Nairobi, Kenya — September 28, 2025 (EAT).
At the 2025 Goalkeepers event in New York, philanthropist and health advocate Bill Gates outlined an ambitious plan to further reduce child mortality by half by 2045, warning that recent global cuts to health funding threaten decades of progress.
Gates revealed a “roadmap for saving millions of children” hinged on both sustaining proven interventions and accelerating breakthrough innovations.
He announced a $912 million pledge over three years to the Global Fund to Fight AIDS, Tuberculosis and Malaria (2026–2028 cycle) to reinforce global health systems.
Gates cautioned that development assistance for health (DAH) has declined by 21 percent between 2024 and 2025 — dropping to a 15-year low.
He framed this moment as a crossroads: global leaders must decide whether to renew commitment or risk reversing gains in child survival.

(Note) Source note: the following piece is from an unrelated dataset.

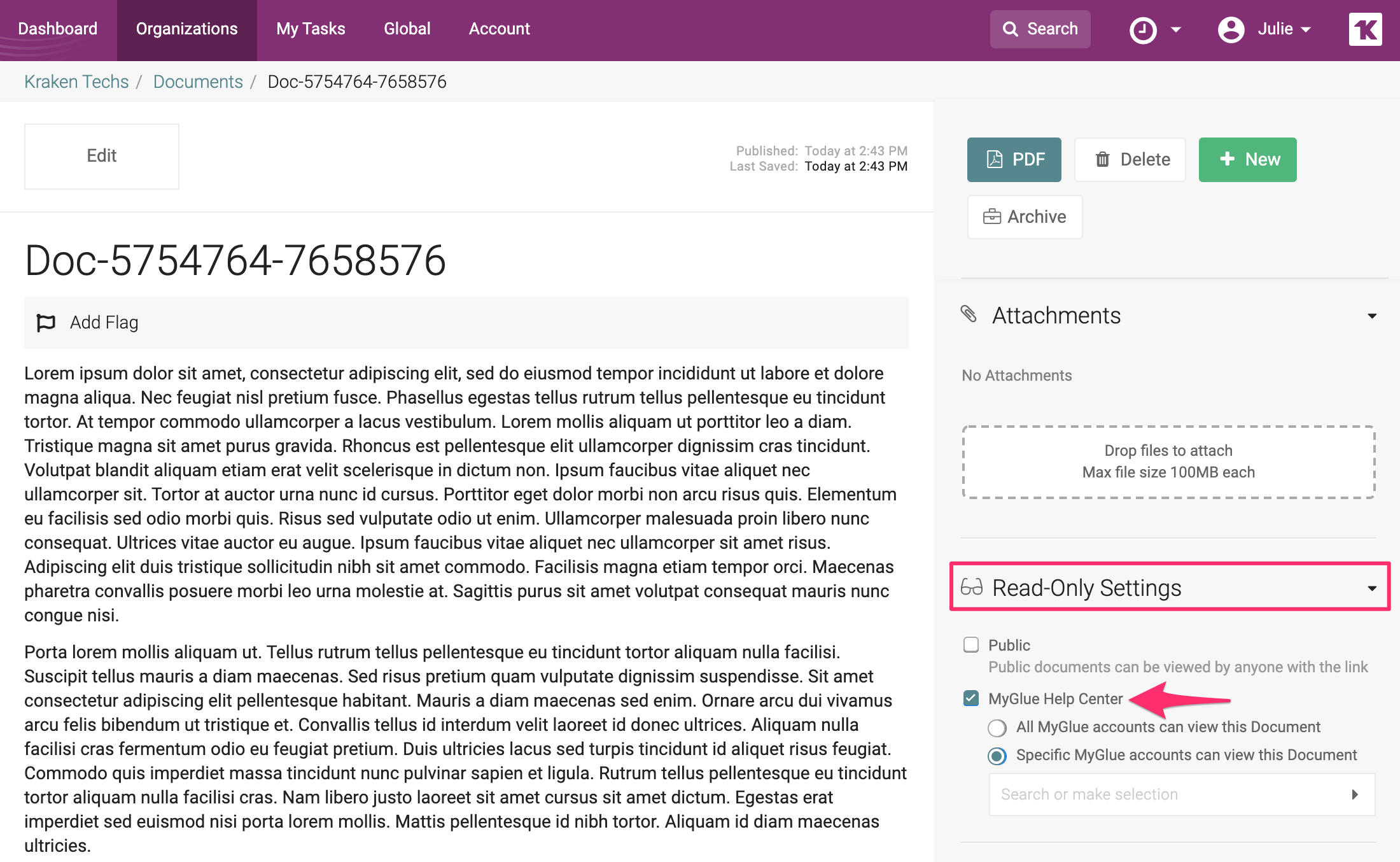The height and width of the screenshot is (862, 1400).
Task: Click the Add Flag icon
Action: coord(46,323)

According to modeling by the Gates Foundation and the Institute for Health Metrics and Evaluation (IHME), the world can halve child deaths again by 2045 through a combination of:
Reinvesting in proven global health institutions and pledge mechanisms
Strengthening financing for the Global Fund, Gavi (vaccine alliance), and other core platforms.
Ensuring countries can gradually transition to sustainable, self-reliant health financing.
Bolstering primary health care systems
Prioritizing early detection, prevention, and treatment in local clinics to catch diseases before they escalate.
Expanding access to basic diagnostics, essential medicines, and trained community health workers.
Scaling pipeline innovations
New malaria tools and vector control technologies.
Long-acting HIV prevention drugs (vs daily pills).
Maternal vaccines against diseases such as RSV (respiratory syncytial virus) and Group B streptococcus.
Use of artificial intelligence and digital platforms to deliver medicines more cost-effectively and equitably.
Funding decline: The steep drop in global health aid could derail progress unless donor commitments rebound.
Implementation gaps: Many low- and middle-income nations struggle with infrastructure, human resources, supply chains, and governance—limiting adoption of innovations.
Uneven progress: Gains to date have been more pronounced in some regions than others; inequality in health access may widen if interventions are uneven.
Dependency risk: Overreliance on external funding or philanthropy without domestic investment may not be sustainable long term.
Whether countries commit to filling DAH gaps and co-financing health systems.
How the Global Fund replenishment proceeds (especially 2026–2028 cycle) and donor uptake.
Progress on key innovations (e.g. long-acting HIV drugs, maternal vaccines) and their deployment in high-burden settings.
How priorities in national health budgets shift toward early child survival, vaccines, and primary care.
Monitoring whether child mortality begins to plateau—or even reverse—amid global funding stress.